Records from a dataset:
Content starts

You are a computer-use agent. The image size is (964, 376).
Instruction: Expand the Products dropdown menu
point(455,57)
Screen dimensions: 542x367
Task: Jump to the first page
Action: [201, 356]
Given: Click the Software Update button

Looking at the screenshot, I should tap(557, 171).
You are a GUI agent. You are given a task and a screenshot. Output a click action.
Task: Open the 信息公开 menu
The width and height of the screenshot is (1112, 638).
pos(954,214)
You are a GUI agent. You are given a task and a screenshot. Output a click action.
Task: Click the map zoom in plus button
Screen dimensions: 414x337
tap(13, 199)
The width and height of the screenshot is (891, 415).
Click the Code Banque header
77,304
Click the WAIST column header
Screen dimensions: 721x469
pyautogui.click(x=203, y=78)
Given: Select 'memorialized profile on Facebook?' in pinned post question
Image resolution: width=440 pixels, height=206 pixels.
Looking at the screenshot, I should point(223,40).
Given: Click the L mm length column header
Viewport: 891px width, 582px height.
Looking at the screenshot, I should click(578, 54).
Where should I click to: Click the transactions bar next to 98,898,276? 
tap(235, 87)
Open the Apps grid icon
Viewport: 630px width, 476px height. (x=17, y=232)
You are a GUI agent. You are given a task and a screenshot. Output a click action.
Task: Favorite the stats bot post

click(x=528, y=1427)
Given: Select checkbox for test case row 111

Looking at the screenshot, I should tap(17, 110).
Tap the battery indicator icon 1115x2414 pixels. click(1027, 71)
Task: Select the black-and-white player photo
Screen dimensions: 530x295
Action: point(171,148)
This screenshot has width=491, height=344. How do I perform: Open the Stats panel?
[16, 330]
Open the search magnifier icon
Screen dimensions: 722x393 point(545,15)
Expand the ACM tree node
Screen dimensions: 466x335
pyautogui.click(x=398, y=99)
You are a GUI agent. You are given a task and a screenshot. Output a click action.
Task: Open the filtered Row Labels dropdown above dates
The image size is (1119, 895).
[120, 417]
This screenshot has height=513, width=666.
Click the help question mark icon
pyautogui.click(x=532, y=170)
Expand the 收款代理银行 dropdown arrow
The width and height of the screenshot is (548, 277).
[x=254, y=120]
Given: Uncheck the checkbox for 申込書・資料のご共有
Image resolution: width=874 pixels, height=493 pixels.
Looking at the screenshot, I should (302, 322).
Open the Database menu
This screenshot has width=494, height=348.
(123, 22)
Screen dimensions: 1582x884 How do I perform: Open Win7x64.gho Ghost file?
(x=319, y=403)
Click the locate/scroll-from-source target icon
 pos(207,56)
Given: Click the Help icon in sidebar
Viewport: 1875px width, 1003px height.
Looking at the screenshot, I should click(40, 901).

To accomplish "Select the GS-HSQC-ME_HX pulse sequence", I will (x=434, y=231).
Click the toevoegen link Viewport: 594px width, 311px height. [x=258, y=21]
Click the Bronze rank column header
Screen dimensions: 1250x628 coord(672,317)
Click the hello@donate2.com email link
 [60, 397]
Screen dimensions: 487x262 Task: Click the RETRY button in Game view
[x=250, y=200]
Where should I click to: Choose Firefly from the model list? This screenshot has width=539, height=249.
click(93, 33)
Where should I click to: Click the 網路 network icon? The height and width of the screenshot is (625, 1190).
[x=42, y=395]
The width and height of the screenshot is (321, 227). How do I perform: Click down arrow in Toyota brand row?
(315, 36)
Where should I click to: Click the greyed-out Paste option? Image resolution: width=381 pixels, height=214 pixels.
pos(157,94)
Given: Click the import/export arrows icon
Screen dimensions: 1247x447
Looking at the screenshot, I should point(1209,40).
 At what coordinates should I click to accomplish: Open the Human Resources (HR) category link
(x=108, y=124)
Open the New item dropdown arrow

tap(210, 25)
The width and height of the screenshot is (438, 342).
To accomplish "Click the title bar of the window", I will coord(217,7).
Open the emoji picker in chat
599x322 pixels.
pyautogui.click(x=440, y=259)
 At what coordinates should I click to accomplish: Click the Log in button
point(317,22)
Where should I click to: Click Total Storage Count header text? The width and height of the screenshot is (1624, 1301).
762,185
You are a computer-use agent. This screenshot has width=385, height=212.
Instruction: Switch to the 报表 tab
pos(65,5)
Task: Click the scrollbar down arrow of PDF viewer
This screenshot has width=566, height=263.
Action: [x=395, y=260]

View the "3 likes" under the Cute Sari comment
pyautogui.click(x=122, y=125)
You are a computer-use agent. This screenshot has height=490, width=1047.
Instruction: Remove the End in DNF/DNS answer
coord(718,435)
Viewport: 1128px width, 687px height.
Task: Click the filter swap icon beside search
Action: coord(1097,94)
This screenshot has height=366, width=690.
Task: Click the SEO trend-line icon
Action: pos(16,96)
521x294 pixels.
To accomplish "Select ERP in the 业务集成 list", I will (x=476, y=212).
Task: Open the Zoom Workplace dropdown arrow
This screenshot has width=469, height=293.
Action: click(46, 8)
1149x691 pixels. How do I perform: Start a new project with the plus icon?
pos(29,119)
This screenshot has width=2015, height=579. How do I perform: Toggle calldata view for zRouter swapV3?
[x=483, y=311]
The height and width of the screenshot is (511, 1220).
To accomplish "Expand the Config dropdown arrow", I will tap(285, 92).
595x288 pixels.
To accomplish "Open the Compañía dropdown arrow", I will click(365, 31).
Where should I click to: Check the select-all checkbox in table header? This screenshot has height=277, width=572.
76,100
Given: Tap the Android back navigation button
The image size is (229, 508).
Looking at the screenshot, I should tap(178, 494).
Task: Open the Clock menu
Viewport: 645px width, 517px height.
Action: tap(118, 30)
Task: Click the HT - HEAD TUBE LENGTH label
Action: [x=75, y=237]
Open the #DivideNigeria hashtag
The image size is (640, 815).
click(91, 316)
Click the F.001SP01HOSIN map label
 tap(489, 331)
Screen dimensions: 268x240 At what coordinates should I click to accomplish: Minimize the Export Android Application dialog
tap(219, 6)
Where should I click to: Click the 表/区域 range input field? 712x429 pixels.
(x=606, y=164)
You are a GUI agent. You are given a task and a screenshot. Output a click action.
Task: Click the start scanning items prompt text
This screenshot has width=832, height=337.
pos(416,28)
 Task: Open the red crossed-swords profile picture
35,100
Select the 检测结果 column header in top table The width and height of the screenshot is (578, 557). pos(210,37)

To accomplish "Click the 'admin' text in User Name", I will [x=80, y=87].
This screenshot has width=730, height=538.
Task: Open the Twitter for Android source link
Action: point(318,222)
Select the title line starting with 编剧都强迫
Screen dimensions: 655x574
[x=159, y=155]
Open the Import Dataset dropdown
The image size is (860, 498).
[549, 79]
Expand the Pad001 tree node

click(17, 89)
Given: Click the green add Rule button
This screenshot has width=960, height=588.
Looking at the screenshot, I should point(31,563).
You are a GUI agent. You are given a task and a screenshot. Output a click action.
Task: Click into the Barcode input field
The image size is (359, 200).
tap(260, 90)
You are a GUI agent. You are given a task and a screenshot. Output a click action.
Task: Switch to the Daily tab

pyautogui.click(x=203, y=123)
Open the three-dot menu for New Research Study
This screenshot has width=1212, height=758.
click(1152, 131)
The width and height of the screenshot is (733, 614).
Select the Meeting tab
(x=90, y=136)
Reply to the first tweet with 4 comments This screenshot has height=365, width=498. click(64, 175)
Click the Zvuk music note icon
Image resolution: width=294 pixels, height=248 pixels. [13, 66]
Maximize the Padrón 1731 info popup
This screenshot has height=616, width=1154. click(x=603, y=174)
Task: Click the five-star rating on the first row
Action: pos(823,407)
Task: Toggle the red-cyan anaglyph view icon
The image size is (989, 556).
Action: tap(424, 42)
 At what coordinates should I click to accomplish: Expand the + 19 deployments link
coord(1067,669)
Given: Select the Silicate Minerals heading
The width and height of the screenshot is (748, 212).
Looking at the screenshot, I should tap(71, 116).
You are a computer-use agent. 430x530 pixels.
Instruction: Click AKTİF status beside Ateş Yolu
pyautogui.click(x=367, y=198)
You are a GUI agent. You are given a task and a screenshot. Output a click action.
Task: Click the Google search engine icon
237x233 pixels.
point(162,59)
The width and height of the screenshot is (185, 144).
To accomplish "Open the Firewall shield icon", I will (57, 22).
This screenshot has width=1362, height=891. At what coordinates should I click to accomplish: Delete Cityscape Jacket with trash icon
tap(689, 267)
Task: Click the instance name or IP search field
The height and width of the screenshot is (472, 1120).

Content ends

Above this instruction are the records; retype exactly the lines from the one containing "The image size is (359, 200)." up to and including the one containing "The width and height of the screenshot is (185, 144).".

The image size is (359, 200).
tap(260, 90)
You are a GUI agent. You are given a task and a screenshot. Output a click action.
Task: Switch to the Daily tab

pyautogui.click(x=203, y=123)
Open the three-dot menu for New Research Study
This screenshot has width=1212, height=758.
click(1152, 131)
The width and height of the screenshot is (733, 614).
Select the Meeting tab
(x=90, y=136)
Reply to the first tweet with 4 comments This screenshot has height=365, width=498. click(64, 175)
Click the Zvuk music note icon
Image resolution: width=294 pixels, height=248 pixels. [13, 66]
Maximize the Padrón 1731 info popup
This screenshot has height=616, width=1154. click(x=603, y=174)
Task: Click the five-star rating on the first row
Action: pos(823,407)
Task: Toggle the red-cyan anaglyph view icon
The image size is (989, 556).
Action: tap(424, 42)
 At what coordinates should I click to accomplish: Expand the + 19 deployments link
coord(1067,669)
Given: Select the Silicate Minerals heading
The width and height of the screenshot is (748, 212).
Looking at the screenshot, I should tap(71, 116).
You are a computer-use agent. 430x530 pixels.
Instruction: Click AKTİF status beside Ateş Yolu
pyautogui.click(x=367, y=198)
You are a GUI agent. You are given a task and a screenshot. Output a click action.
Task: Click the Google search engine icon
237x233 pixels.
point(162,59)
The width and height of the screenshot is (185, 144).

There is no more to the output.